------ Listed entries ------
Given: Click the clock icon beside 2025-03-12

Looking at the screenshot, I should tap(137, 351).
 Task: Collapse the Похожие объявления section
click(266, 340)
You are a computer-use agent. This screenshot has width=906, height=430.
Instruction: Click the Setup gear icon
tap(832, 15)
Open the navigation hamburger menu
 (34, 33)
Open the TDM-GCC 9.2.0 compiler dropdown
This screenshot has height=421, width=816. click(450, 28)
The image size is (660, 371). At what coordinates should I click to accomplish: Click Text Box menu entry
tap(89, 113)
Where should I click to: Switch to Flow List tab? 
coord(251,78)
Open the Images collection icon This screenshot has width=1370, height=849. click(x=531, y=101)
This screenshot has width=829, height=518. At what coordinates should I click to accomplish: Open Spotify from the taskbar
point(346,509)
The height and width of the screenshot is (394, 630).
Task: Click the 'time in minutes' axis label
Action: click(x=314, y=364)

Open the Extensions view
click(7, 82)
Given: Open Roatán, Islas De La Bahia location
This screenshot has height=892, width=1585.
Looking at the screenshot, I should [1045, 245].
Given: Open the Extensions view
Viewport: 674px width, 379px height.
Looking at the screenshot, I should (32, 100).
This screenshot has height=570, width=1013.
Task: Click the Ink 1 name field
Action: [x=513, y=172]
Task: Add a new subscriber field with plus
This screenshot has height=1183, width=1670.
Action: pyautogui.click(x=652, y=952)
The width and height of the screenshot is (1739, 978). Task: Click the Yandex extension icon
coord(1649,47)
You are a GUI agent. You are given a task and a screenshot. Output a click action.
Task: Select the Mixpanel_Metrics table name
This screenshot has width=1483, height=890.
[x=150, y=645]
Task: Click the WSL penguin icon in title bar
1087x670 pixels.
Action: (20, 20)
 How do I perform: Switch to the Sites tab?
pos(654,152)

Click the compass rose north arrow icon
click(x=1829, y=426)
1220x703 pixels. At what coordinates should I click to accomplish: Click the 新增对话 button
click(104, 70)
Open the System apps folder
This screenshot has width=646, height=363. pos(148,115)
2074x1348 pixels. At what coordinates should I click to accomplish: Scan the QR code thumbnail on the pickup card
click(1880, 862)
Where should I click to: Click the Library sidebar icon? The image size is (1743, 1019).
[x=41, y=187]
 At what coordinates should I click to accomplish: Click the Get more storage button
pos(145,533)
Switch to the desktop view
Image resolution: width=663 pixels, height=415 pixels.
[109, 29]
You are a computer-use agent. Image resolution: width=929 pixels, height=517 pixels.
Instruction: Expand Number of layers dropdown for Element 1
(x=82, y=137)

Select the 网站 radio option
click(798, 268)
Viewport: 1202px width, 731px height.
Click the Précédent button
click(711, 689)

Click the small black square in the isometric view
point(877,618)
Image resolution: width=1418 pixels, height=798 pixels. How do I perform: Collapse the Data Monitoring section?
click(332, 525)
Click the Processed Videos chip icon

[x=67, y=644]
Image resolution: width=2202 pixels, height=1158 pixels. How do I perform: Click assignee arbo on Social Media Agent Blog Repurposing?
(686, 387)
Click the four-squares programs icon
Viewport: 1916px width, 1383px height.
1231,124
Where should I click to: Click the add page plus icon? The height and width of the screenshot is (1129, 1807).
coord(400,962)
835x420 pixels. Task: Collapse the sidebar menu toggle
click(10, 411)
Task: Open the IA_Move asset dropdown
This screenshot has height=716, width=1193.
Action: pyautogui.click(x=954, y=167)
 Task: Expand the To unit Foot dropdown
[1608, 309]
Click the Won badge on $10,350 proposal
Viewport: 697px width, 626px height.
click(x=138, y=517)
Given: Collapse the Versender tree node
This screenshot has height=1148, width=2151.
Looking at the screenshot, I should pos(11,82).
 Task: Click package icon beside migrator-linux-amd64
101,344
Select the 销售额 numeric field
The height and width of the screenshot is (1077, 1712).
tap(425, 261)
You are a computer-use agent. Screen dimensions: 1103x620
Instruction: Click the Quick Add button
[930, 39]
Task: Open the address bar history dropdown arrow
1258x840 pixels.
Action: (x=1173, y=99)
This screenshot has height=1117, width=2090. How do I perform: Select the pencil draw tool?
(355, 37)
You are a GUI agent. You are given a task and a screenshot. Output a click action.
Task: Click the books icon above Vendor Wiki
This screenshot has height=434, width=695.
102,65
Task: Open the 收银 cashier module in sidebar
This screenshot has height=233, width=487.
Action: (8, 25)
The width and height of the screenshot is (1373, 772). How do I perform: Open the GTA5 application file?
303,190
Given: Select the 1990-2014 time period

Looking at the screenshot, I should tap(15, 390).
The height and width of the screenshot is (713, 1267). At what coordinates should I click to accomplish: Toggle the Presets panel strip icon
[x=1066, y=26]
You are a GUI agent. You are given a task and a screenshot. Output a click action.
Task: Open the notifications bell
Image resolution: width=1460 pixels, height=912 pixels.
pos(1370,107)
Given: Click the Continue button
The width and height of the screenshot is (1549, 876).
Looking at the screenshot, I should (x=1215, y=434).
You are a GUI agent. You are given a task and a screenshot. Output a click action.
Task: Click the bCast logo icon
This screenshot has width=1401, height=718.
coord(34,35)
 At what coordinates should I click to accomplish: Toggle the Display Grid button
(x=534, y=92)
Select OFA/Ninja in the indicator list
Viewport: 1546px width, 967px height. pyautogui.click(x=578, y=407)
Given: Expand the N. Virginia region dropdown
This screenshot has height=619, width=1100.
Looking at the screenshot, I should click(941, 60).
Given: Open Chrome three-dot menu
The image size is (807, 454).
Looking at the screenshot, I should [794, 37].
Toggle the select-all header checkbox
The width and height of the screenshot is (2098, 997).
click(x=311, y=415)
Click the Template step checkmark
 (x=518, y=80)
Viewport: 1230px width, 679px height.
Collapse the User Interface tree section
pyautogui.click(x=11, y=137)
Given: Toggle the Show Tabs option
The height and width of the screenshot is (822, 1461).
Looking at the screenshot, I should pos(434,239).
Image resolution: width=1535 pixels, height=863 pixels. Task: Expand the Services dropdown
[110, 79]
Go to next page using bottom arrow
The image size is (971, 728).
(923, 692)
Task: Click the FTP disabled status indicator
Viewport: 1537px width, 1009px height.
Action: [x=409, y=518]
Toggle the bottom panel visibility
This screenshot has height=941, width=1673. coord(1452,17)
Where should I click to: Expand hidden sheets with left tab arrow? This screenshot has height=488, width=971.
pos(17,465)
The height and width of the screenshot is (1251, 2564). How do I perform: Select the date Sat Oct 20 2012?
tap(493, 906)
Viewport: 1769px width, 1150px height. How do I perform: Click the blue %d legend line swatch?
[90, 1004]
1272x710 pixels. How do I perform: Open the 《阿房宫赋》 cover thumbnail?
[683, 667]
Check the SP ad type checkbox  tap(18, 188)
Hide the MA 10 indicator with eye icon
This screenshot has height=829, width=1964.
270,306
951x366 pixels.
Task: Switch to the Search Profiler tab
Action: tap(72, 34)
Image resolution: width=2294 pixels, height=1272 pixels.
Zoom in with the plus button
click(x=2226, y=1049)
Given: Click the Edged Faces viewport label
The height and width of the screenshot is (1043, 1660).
------
= Assigned task =
Retype all of the lines shown above, keeping each one exact.

= Worked solution =
Given: Click the clock icon beside 2025-03-12

Looking at the screenshot, I should tap(137, 351).
 Task: Collapse the Похожие объявления section
click(266, 340)
You are a computer-use agent. This screenshot has width=906, height=430.
Instruction: Click the Setup gear icon
tap(832, 15)
Open the navigation hamburger menu
 (34, 33)
Open the TDM-GCC 9.2.0 compiler dropdown
This screenshot has height=421, width=816. click(450, 28)
The image size is (660, 371). At what coordinates should I click to accomplish: Click Text Box menu entry
tap(89, 113)
Where should I click to: Switch to Flow List tab? 
coord(251,78)
Open the Images collection icon This screenshot has width=1370, height=849. click(x=531, y=101)
This screenshot has width=829, height=518. At what coordinates should I click to accomplish: Open Spotify from the taskbar
point(346,509)
The height and width of the screenshot is (394, 630).
Task: Click the 'time in minutes' axis label
Action: click(x=314, y=364)

Open the Extensions view
click(7, 82)
Given: Open Roatán, Islas De La Bahia location
This screenshot has height=892, width=1585.
Looking at the screenshot, I should [1045, 245].
Given: Open the Extensions view
Viewport: 674px width, 379px height.
Looking at the screenshot, I should (32, 100).
This screenshot has height=570, width=1013.
Task: Click the Ink 1 name field
Action: [x=513, y=172]
Task: Add a new subscriber field with plus
This screenshot has height=1183, width=1670.
Action: pyautogui.click(x=652, y=952)
The width and height of the screenshot is (1739, 978). Task: Click the Yandex extension icon
coord(1649,47)
You are a GUI agent. You are given a task and a screenshot. Output a click action.
Task: Select the Mixpanel_Metrics table name
This screenshot has width=1483, height=890.
[x=150, y=645]
Task: Click the WSL penguin icon in title bar
1087x670 pixels.
Action: (20, 20)
 How do I perform: Switch to the Sites tab?
pos(654,152)

Click the compass rose north arrow icon
click(x=1829, y=426)
1220x703 pixels. At what coordinates should I click to accomplish: Click the 新增对话 button
click(104, 70)
Open the System apps folder
This screenshot has width=646, height=363. pos(148,115)
2074x1348 pixels. At what coordinates should I click to accomplish: Scan the QR code thumbnail on the pickup card
click(1880, 862)
Where should I click to: Click the Library sidebar icon? The image size is (1743, 1019).
[x=41, y=187]
 At what coordinates should I click to accomplish: Click the Get more storage button
pos(145,533)
Switch to the desktop view
Image resolution: width=663 pixels, height=415 pixels.
[109, 29]
You are a computer-use agent. Image resolution: width=929 pixels, height=517 pixels.
Instruction: Expand Number of layers dropdown for Element 1
(x=82, y=137)

Select the 网站 radio option
click(798, 268)
Viewport: 1202px width, 731px height.
Click the Précédent button
click(711, 689)

Click the small black square in the isometric view
point(877,618)
Image resolution: width=1418 pixels, height=798 pixels. How do I perform: Collapse the Data Monitoring section?
click(332, 525)
Click the Processed Videos chip icon

[x=67, y=644]
Image resolution: width=2202 pixels, height=1158 pixels. How do I perform: Click assignee arbo on Social Media Agent Blog Repurposing?
(686, 387)
Click the four-squares programs icon
Viewport: 1916px width, 1383px height.
1231,124
Where should I click to: Click the add page plus icon? The height and width of the screenshot is (1129, 1807).
coord(400,962)
835x420 pixels. Task: Collapse the sidebar menu toggle
click(10, 411)
Task: Open the IA_Move asset dropdown
This screenshot has height=716, width=1193.
Action: pyautogui.click(x=954, y=167)
 Task: Expand the To unit Foot dropdown
[1608, 309]
Click the Won badge on $10,350 proposal
Viewport: 697px width, 626px height.
click(x=138, y=517)
Given: Collapse the Versender tree node
This screenshot has height=1148, width=2151.
Looking at the screenshot, I should pos(11,82).
 Task: Click package icon beside migrator-linux-amd64
101,344
Select the 销售额 numeric field
The height and width of the screenshot is (1077, 1712).
tap(425, 261)
You are a computer-use agent. Screen dimensions: 1103x620
Instruction: Click the Quick Add button
[930, 39]
Task: Open the address bar history dropdown arrow
1258x840 pixels.
Action: (x=1173, y=99)
This screenshot has height=1117, width=2090. How do I perform: Select the pencil draw tool?
(355, 37)
You are a GUI agent. You are given a task and a screenshot. Output a click action.
Task: Click the books icon above Vendor Wiki
This screenshot has height=434, width=695.
102,65
Task: Open the 收银 cashier module in sidebar
This screenshot has height=233, width=487.
Action: (8, 25)
The width and height of the screenshot is (1373, 772). How do I perform: Open the GTA5 application file?
303,190
Given: Select the 1990-2014 time period

Looking at the screenshot, I should tap(15, 390).
The height and width of the screenshot is (713, 1267). At what coordinates should I click to accomplish: Toggle the Presets panel strip icon
[x=1066, y=26]
You are a GUI agent. You are given a task and a screenshot. Output a click action.
Task: Open the notifications bell
Image resolution: width=1460 pixels, height=912 pixels.
pos(1370,107)
Given: Click the Continue button
The width and height of the screenshot is (1549, 876).
Looking at the screenshot, I should (x=1215, y=434).
You are a GUI agent. You are given a task and a screenshot. Output a click action.
Task: Click the bCast logo icon
This screenshot has width=1401, height=718.
coord(34,35)
 At what coordinates should I click to accomplish: Toggle the Display Grid button
(x=534, y=92)
Select OFA/Ninja in the indicator list
Viewport: 1546px width, 967px height. pyautogui.click(x=578, y=407)
Given: Expand the N. Virginia region dropdown
This screenshot has height=619, width=1100.
Looking at the screenshot, I should click(941, 60).
Given: Open Chrome three-dot menu
The image size is (807, 454).
Looking at the screenshot, I should [794, 37].
Toggle the select-all header checkbox
The width and height of the screenshot is (2098, 997).
click(x=311, y=415)
Click the Template step checkmark
 (x=518, y=80)
Viewport: 1230px width, 679px height.
Collapse the User Interface tree section
pyautogui.click(x=11, y=137)
Given: Toggle the Show Tabs option
The height and width of the screenshot is (822, 1461).
Looking at the screenshot, I should pos(434,239).
Image resolution: width=1535 pixels, height=863 pixels. Task: Expand the Services dropdown
[110, 79]
Go to next page using bottom arrow
The image size is (971, 728).
(923, 692)
Task: Click the FTP disabled status indicator
Viewport: 1537px width, 1009px height.
Action: [x=409, y=518]
Toggle the bottom panel visibility
This screenshot has height=941, width=1673. coord(1452,17)
Where should I click to: Expand hidden sheets with left tab arrow? This screenshot has height=488, width=971.
pos(17,465)
The height and width of the screenshot is (1251, 2564). How do I perform: Select the date Sat Oct 20 2012?
tap(493, 906)
Viewport: 1769px width, 1150px height. How do I perform: Click the blue %d legend line swatch?
[90, 1004]
1272x710 pixels. How do I perform: Open the 《阿房宫赋》 cover thumbnail?
[683, 667]
Check the SP ad type checkbox  tap(18, 188)
Hide the MA 10 indicator with eye icon
This screenshot has height=829, width=1964.
270,306
951x366 pixels.
Task: Switch to the Search Profiler tab
Action: tap(72, 34)
Image resolution: width=2294 pixels, height=1272 pixels.
Zoom in with the plus button
click(x=2226, y=1049)
Given: Click the Edged Faces viewport label
The height and width of the screenshot is (1043, 1660).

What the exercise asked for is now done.